>>>

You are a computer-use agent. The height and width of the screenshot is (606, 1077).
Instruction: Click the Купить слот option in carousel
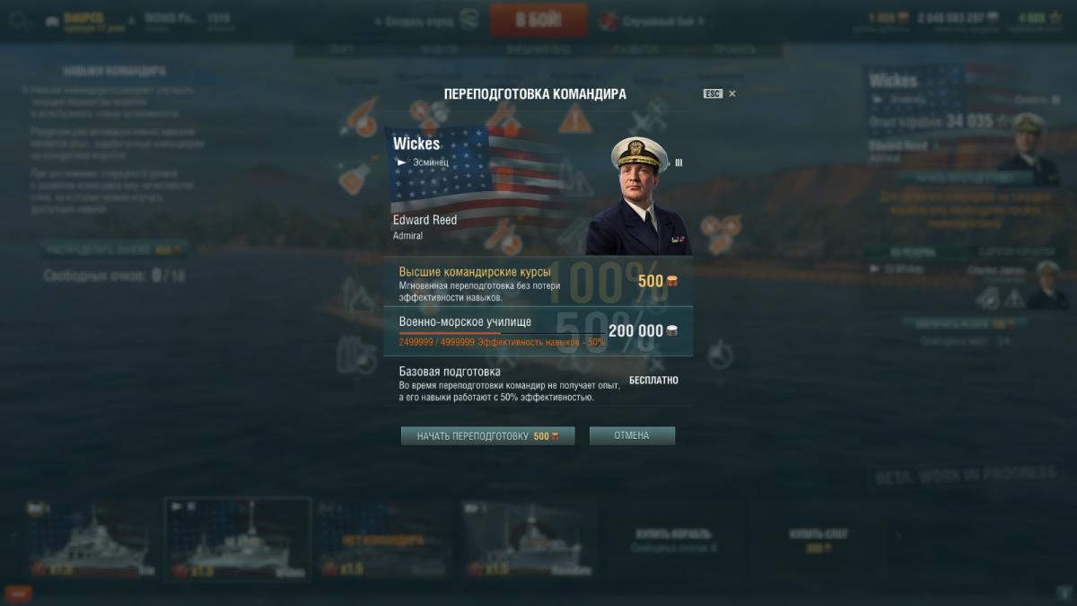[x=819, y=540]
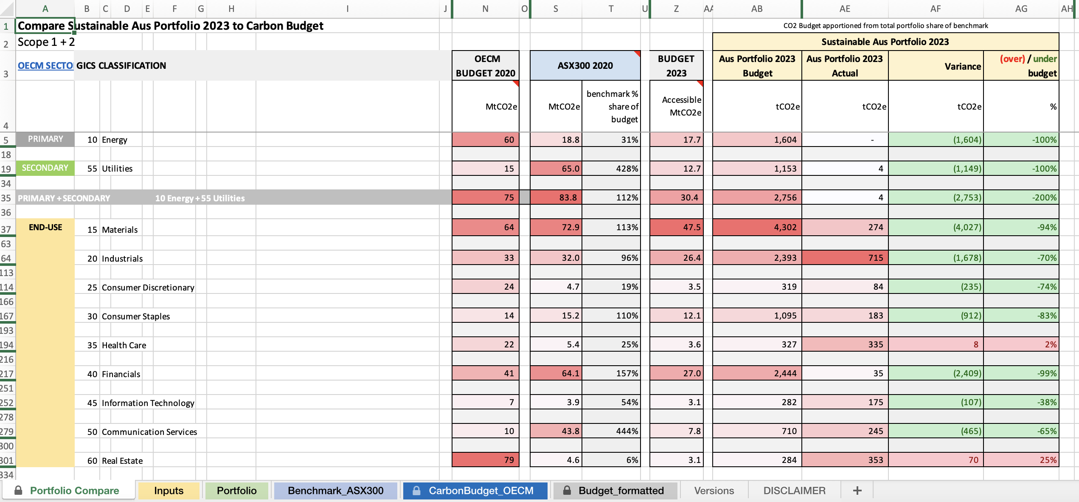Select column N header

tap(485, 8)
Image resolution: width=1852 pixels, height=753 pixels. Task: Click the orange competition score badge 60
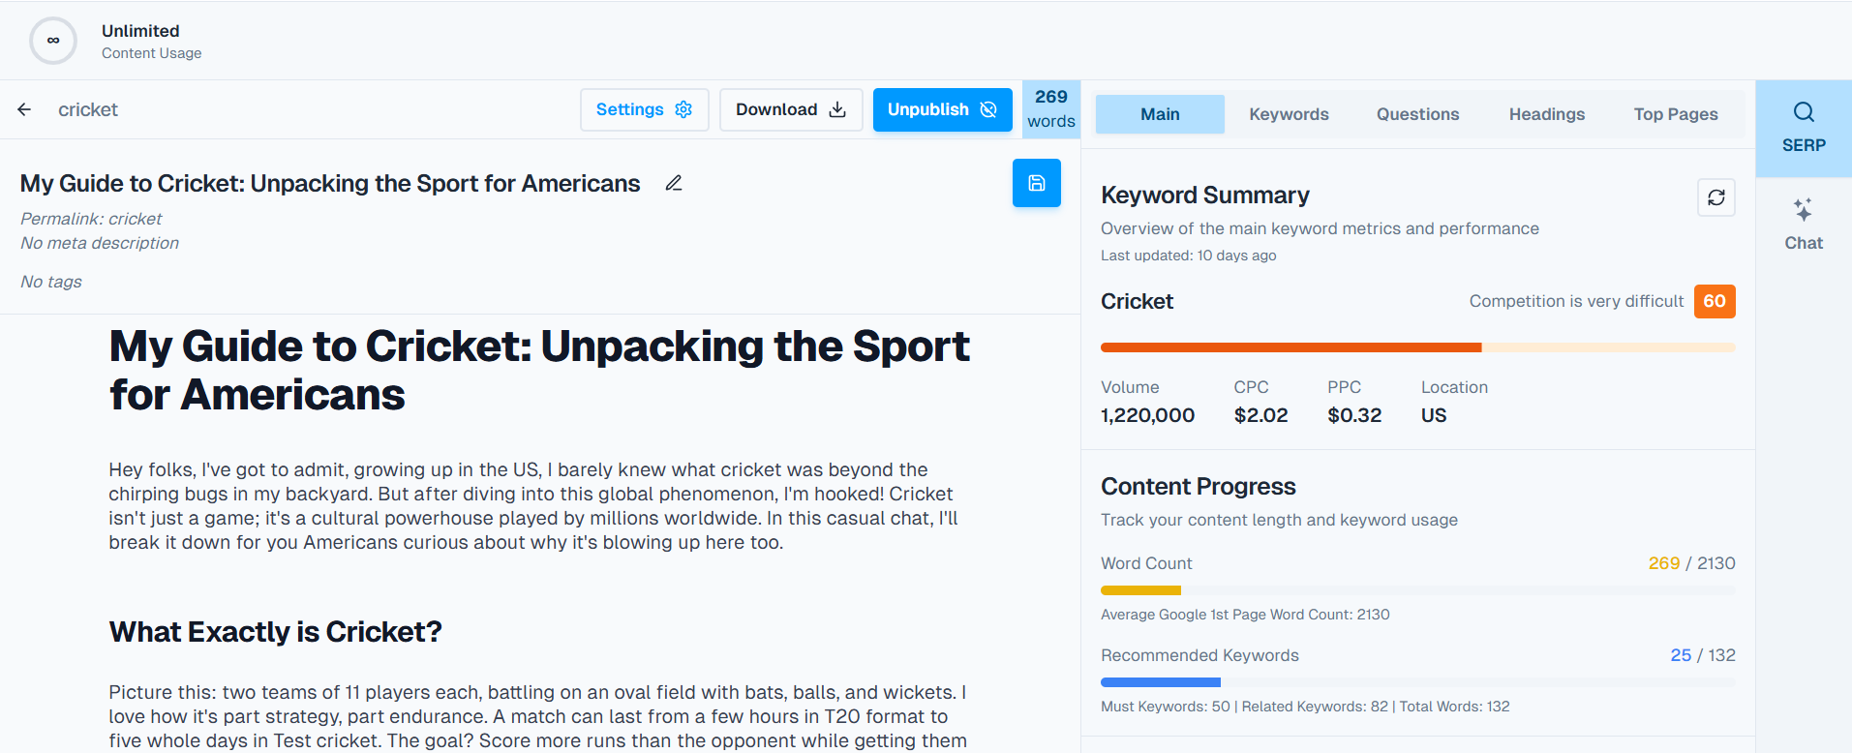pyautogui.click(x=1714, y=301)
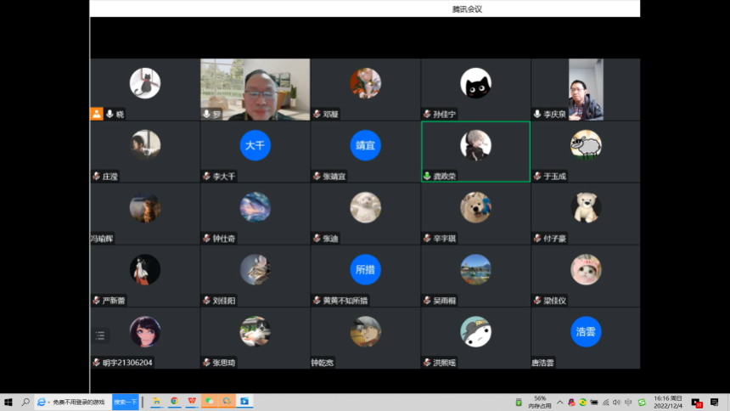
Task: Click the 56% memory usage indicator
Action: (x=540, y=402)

<<<
>>>

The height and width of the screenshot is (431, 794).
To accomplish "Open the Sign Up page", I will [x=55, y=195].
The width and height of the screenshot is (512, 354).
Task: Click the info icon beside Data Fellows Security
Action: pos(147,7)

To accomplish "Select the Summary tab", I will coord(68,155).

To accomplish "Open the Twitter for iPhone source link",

<<<
>>>

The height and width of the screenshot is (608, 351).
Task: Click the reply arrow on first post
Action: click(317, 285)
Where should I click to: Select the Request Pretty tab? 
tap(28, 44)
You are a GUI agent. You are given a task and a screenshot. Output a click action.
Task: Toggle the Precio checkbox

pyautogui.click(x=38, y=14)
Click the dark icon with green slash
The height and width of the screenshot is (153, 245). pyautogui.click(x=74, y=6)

<<<

* Directions for this task:
Find the lines in the records that contain the word "agent", then copy every one of them.

* Exercise answer:
You are a computer-use agent. The height and width of the screenshot is (606, 1077).
You are a GUI agent. You are given a task and a screenshot. Output a click action.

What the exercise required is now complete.